## GOALS
(a) In the post on catching dead links, what did the team point to when it could not find the new location of content behind a dead link?
(b) Extend the post on catching dead links, picking up right after its final sentence.

## PASSAGE PROVIDED
::::::

Infrastructure for Collaboration: Catching Dead Links And Errors

Matthew Lincoln

The The Programming Historian has enjoyed a huge surge of new lessons and translations this past year. This work wouldn’t be possible without our ever-growing community of authors, reviewers, and editors. But as teams get bigger, one needs to take special care to organize around that size.

This post will highlight three behind-the-scenes, technical changes to the way that the Programming Historian is transformed from plain text files into beautiful, preservable HTML pages.

We have built PH on the Jekyll site generation platform in part because it creates simple HTML files without needing a database server to run at all times in order to keep the site live. However, no content management system is safe from the ravages of “link rot”: when published links to other web pages go dead because their owners moved the content, deleted it, or otherwise shut down their website. This is particularly troublesome for PH, since so many of our lessons link to external references, tutorials, and examples. While we strive to make sure all the links in a lesson are operating when we first publish it, it’s all but impossible to manually check old lessons on a regular basis to make sure the links are still working.

Enter htmlproofer. htmlproofer is a program built to check that all the links in a Jekyll site, both internal and external, are working properly. After running Jekyll and building your site in HTML, you can then run this utility to walk through those pages and check that these links point where they belong. htmlproofer can also be set up to periodically go back and crawl previously-tested links, and report back if they’ve changed status since last check.

Running this check on PH revealed several dozen links that had gone dead since they were first published. Once we identified these links, we tried to find the new location to which the linked content had been moved. When that was not possible, we instead pointed to a version of the content archived in the Wayback Machine.

As useful as htmlproofer is, it has a large variety of options. Its default settings may not fit your needs exactly. If you look at our build script, you can see just how many additional customizations we needed to specify in order to get it to do the checks we need, while skipping ones we don’t.

::::::

## RECORDS SHOWN
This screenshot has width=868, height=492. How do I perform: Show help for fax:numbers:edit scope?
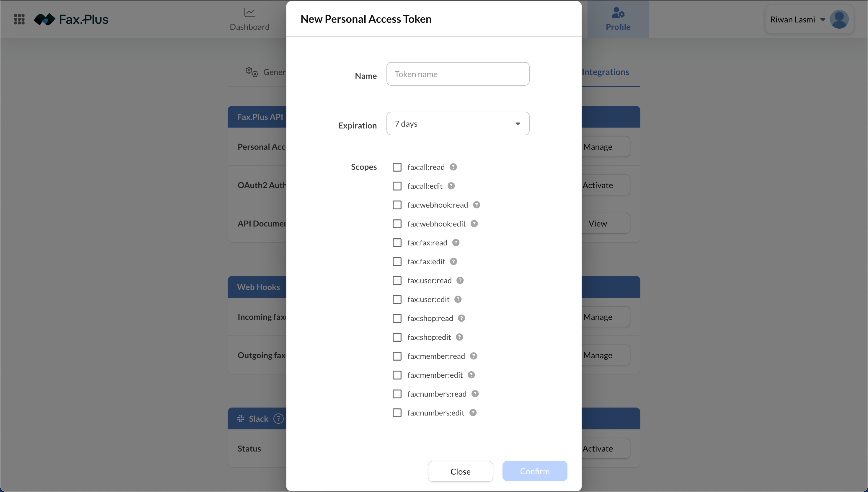pyautogui.click(x=473, y=413)
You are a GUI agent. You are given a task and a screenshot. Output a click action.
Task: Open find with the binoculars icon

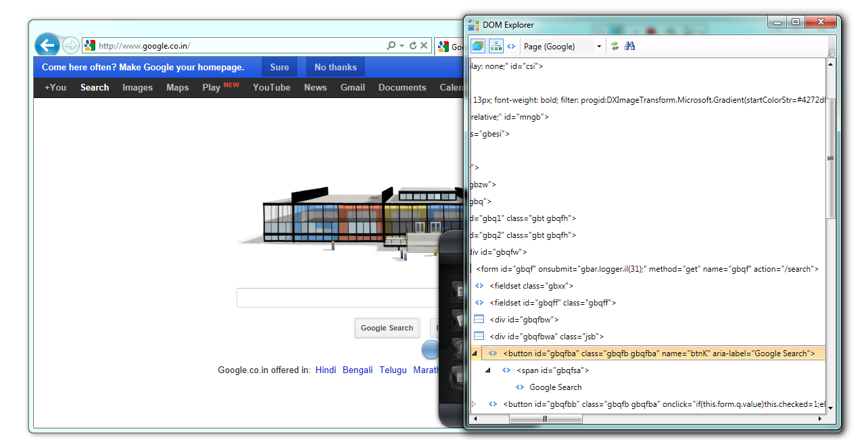click(x=629, y=46)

::::::

## RESPONSES
(a) A version of the content archived in the Wayback Machine.

(b)
YAML Checking

Just as crucial as working external links, are working internal links, lesson categories and tags, and accurate lists of contributors and reviewers. All these features of the Programming Historian are powered by bundles of metadata stored at the top of each markdown file. This metadata is recorded in a markup language called YAML (Yet Another Markup Language), a [mostly] human-legible way to write structured data for machines. For example, the metadata for this post looks something like:

title: "Infrastructure for Collaboration: Catching Dead Links And Errors"
author: Matthew Lincoln
layout: post
date: 2017-07-31

As we’ve expanded the capabilities of the site, the metadata has had to expand to keep up. If an editor forgets to include some of these YAML fields, it can result in a site build error, a missing lesson, or blank spots where we might expect to find the name of a lesson’s editors or reviewers. This makes the life of an editor more and more difficult, and we frequently found ourselves needing to go back in to published lessons to tweak metadata so everything appeared correctly on the site.

Using Jekyll’s custom plugin capabilities, we are able to specify the metadata schema needed for lessons, and cause Jekyll to throw informative errors when it finds a lesson file that is missing a required field. Unlike htmlproofer, this code does not come as a fully-fledged package - we had to compose it ourselves. However you can see our commented source code here to understand how we specify and evaluate required metadata fields.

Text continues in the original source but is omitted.